FaithReligion

God’s Creatures: Blessing Services Held for Animal Companions

People of faith expressed their gratitude for the pets in their lives and with remembrance ceremonies at animal blessing services this fall throughout the D.C. area.

The Franciscan Monastery of the Holy Land in Northeast held its annual pet blessing on Sept. 29. The monastery holds the service to honor St. Francis of Assisi, patron saint of animals and the environment. The feast day is celebrated on Oct. 4. 

Father James Gardner, director of special projects, said that neighbors and the community look forward to the annual event.

“I always read the fifth and sixth days of creation from Genesis and try to disabuse people of the idea that God had gotten a better idea,” Gardner said, referring to scripture that says God created animals on the fifth day and humans on the sixth. “Good for us, of course, that God didn’t call it quits.”

He also said that humans can learn much from their pets, including loyalty and forgiveness.

Before he came to D.C., some the more memorable animals he blessed included an albino boa and a Great Dane, which reared up on its hind legs and knocked him over.

On Oct. 6, Unity of Washington, DC, along with Strategies That Strengthen Families and Communities, Inc., held its sixth annual “Reiki Blessing in the Park” service for adults, children, animal companions and pets at Meridian Hill Park in Northwest by the park’s St. Joan of Arc statue.

Reiki is an ancient hands-on healing practice which was rediscovered in Japan in the 19th century. It is a safe, non-intrusive healing energy that stimulates the body’s natural healing ability and based on the premise that a universal life energy is present in living things. When the energy is blocked, disease and discomfort can occur.

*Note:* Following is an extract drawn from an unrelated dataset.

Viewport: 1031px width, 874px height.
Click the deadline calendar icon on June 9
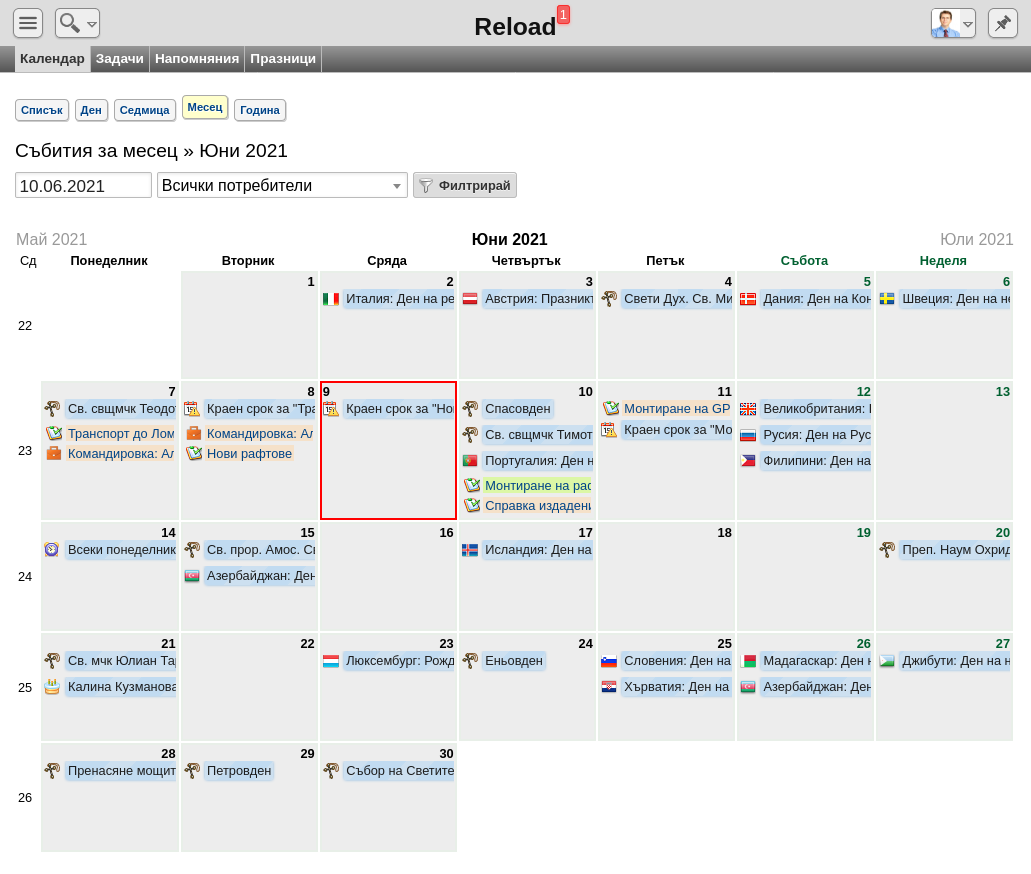(x=331, y=409)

Unity’s Reiki ministry led the service and animal communicators were present to facilitate communication between pets and humans.

The Washington National Cathedral held its animal blessing service on Oct. 7. Rev. Rose Duncan, who led the service, said the most unique pets she blessed were a hedgehog, a rat and a snake.

At previous services, dogs, cats, horses, ferrets and guinea pigs have all assembled at the Cathedral to receive blessings.